Since March of 2010, credit-default swaps (CDS) in Europe have been the focus of many European regulators who are calling for greater restrictions in the swaps market. While steps have been taken to better regulate all swaps trading, CDSs in Europe have been singled out as one of the major causes for the near-collapse of American International Group in the 2008 financial crisis, as well as Greece's sovereign debt crisis in early 2010. The Greek government blamed speculators investing in the Greek CDS market for causing a large sell-off in the Athens debt and stock markets, in order to profit from the violent movement in prices.
Credit-default swaps are complex financial instruments that are meant to control an investor's exposure to credit risk. They function somewhat like an insurance contract in that they provide protection against specific credit events. In a typical credit default swap, one party will sell a default protection plan in case a credit default event occurs with the instrument. In return, the buyer of the default protection plan pays the seller a periodic premium. One of the most controversial variations of a CDS is the "naked" credit-default swap, which involves a buyer purchasing a default protection plan on a bond or similar financial instrument without actually owning it, making it a purely speculative gamble. Individuals who call for the banning of naked CDSs say they are like taking out an insurance policy on your neighbor’s house; they encourage the buyer of the protection plan to want the financial instrument to go into default.
On March 10, 2010, German Chancellor Angela Merkel, along with representatives from France, Luxembourg, and Greece announced that their governments are supporting initiatives to completely ban speculative trading in the credit-default swap market. The representatives suggested Europe should forge ahead on its own in taking extreme measures to curb trading in the CDS market, even if the U.S. didn't go along (the U.S. has also called for limiting the market, but haven't suggested banning CDSs).

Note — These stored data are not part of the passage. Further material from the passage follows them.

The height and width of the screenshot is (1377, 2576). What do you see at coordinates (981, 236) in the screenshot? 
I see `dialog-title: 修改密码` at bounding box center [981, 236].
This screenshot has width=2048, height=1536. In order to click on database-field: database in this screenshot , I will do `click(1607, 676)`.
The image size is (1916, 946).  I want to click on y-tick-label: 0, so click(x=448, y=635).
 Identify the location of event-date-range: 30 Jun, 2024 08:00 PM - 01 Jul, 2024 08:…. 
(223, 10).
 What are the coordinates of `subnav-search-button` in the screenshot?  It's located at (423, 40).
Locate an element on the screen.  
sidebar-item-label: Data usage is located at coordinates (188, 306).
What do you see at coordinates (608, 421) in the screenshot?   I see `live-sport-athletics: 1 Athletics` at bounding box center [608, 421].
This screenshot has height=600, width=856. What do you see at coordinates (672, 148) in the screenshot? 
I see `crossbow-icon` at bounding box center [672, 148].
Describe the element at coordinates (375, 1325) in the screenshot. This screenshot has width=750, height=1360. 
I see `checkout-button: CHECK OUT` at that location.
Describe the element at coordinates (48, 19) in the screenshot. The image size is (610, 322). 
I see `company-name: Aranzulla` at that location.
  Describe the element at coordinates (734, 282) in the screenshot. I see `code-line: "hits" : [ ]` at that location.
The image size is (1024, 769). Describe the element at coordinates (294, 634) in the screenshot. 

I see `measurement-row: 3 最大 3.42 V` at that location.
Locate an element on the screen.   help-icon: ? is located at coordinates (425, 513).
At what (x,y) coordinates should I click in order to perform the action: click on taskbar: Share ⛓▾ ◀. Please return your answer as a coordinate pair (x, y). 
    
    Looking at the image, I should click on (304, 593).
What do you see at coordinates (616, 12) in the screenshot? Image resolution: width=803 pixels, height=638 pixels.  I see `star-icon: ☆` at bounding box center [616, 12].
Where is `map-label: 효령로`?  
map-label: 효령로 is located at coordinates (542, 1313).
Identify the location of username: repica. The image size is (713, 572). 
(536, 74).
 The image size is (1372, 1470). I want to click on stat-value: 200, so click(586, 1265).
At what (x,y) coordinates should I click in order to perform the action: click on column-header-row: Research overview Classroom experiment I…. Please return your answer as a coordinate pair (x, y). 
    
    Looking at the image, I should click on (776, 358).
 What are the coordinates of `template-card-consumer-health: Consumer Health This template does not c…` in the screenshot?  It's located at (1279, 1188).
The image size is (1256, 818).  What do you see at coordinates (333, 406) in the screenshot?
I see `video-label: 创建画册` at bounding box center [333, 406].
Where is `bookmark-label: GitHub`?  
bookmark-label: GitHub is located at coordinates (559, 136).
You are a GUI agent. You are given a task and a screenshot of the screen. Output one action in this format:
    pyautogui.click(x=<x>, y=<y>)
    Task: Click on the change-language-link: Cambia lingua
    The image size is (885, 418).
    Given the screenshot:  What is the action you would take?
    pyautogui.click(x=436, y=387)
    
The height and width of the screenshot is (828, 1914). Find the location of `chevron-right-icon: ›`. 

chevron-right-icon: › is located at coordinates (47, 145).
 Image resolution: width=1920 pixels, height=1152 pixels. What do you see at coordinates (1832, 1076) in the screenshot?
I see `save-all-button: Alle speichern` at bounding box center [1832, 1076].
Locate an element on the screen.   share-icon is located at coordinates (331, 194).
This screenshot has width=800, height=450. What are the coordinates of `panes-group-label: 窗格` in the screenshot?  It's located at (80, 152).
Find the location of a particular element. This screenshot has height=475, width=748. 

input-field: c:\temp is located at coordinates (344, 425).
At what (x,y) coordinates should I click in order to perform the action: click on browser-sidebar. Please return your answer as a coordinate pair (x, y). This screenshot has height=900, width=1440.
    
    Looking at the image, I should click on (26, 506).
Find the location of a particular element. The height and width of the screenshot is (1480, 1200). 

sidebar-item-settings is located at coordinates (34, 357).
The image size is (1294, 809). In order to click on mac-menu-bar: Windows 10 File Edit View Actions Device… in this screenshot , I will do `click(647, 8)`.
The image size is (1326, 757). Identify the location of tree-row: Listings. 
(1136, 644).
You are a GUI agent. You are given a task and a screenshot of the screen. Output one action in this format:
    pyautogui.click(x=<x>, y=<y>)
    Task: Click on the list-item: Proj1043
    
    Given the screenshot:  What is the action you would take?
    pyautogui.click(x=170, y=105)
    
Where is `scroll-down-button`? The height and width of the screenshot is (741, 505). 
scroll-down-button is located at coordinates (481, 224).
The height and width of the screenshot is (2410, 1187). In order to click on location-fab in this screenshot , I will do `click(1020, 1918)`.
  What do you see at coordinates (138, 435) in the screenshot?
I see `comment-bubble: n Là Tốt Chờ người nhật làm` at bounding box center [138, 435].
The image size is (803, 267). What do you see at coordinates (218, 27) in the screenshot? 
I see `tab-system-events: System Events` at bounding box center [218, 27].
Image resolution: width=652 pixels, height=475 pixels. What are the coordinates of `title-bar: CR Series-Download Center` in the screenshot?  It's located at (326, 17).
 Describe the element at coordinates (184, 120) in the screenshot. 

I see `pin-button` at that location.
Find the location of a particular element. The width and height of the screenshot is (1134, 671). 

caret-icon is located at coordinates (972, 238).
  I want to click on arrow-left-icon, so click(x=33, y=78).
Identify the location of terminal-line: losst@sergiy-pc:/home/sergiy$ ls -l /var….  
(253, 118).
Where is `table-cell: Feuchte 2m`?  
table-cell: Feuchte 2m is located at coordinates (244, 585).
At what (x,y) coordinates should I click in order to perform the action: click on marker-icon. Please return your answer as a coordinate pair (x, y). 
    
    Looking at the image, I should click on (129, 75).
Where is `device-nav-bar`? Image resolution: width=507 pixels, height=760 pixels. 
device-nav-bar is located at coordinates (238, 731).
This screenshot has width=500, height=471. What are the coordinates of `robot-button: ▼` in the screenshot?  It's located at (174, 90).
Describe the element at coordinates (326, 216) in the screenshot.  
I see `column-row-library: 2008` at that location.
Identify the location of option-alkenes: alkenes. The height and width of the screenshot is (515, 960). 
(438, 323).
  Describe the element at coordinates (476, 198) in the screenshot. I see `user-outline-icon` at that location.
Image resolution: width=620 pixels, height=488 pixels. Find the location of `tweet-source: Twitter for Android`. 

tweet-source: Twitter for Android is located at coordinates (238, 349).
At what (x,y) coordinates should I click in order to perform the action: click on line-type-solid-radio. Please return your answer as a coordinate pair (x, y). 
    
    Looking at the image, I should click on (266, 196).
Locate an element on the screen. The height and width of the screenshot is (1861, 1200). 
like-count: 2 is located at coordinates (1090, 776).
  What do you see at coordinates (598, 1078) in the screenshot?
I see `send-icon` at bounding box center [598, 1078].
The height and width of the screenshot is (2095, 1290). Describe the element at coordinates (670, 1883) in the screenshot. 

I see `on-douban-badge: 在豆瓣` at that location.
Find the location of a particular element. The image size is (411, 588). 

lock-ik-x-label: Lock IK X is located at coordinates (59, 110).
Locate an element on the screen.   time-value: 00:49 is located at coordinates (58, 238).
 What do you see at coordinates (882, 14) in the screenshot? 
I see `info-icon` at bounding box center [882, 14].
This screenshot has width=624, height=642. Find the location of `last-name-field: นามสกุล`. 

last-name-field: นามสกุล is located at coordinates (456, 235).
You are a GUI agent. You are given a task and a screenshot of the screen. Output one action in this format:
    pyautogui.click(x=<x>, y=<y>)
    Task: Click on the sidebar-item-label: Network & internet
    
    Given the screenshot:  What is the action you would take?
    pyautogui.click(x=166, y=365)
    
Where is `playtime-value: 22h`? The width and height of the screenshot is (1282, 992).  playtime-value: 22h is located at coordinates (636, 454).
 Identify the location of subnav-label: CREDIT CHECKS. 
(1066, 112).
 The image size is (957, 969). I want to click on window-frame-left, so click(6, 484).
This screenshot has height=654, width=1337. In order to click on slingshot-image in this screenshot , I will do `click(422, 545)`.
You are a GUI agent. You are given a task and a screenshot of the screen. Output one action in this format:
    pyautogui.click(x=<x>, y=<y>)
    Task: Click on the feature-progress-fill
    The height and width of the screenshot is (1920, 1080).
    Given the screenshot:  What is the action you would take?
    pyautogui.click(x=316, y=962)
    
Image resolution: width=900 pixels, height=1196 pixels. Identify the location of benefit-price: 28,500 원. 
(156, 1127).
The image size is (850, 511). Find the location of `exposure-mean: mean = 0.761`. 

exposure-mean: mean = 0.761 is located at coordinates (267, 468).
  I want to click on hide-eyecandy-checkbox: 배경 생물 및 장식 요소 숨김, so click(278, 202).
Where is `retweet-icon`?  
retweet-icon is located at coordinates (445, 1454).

U.K.'s Financial Services Authority has also shown support for much stricter regulations on CDS trading, and especially naked CDSs. The chairman of the FSA, Lord Turner, warned that naked trading in corporate CDSs could force companies into default. In a speech that he gave in March of 2010 he warned: "We need to think about whether we are being radical enough on credit default swaps . . . as to whether naked CDSs should be allowed", although he did also recommend that the issue should be looked into more closely, saying that it was over-simplistic to assume that the entire CDS market was dangerous to financial stability.
Germany's "Naked" Credit Default Swap Ban
On May 19, 2010, Germany announced that it was banning all naked CDS trade in an attempt to limit the "exceptional volatility" in euro-area bonds. The ban was also made with the intention of building momentum for financial-market regulation. Germany also announced a ban on the short-selling of shares in Germany's leading 10 finance houses. The ban is set to last until March 31, 2011.
Germany's allies looking for a ban on "naked" CDS trading expressed reservations about the move however. France and other European Union officials said they had not been consulted about Germany's unilateral move and called for concerted action in financial regulation.
- In a statement about Germany's move, French Economy Minister Christine Lagarde said: "It seems to me that one ought to at least seek the advice of the other member states concerned by this measure". She also affirmed that France would not follow Germany in banning naked short-selling on European debt.
- Michel Barnier also issued a statement against the move, saying that the measures would have been more effective if coordinated at European level: "It is important that member states act together and that we design a European regime to avoid regulatory arbitrage and fragmentation both with the EU and globally".
European Commission's Proposed Regulation
September 15, 2010
This proposal by the European Commission includes their proposed regulations regarding short selling and credit-default swaps. The proposal includes new requirements for transparency in the financial instruments, new intervention powers for financial authorities in the EU (allowing them to temporarily prohibit short selling), and much greater restrictions on "naked" CDS trading.
The proposal divides short selling into two types: ‘’covered short selling’’, where the seller has borrowed the security, or made arrangements to ensure they can be borrowed before the short sale and uncovered, or ‘’naked short selling’’, where at the time of the short sale the seller has not borrowed the securities or ensured they can be borrowed. The European Commission proposes to ban the trading of naked short selling and only allow covered short selling.
The European Commission also proposes to give the European Securities and Markets Authority (ESMA) the ability to temporarily prohibit the trading of CDSs and short selling in the case of a financial emergency.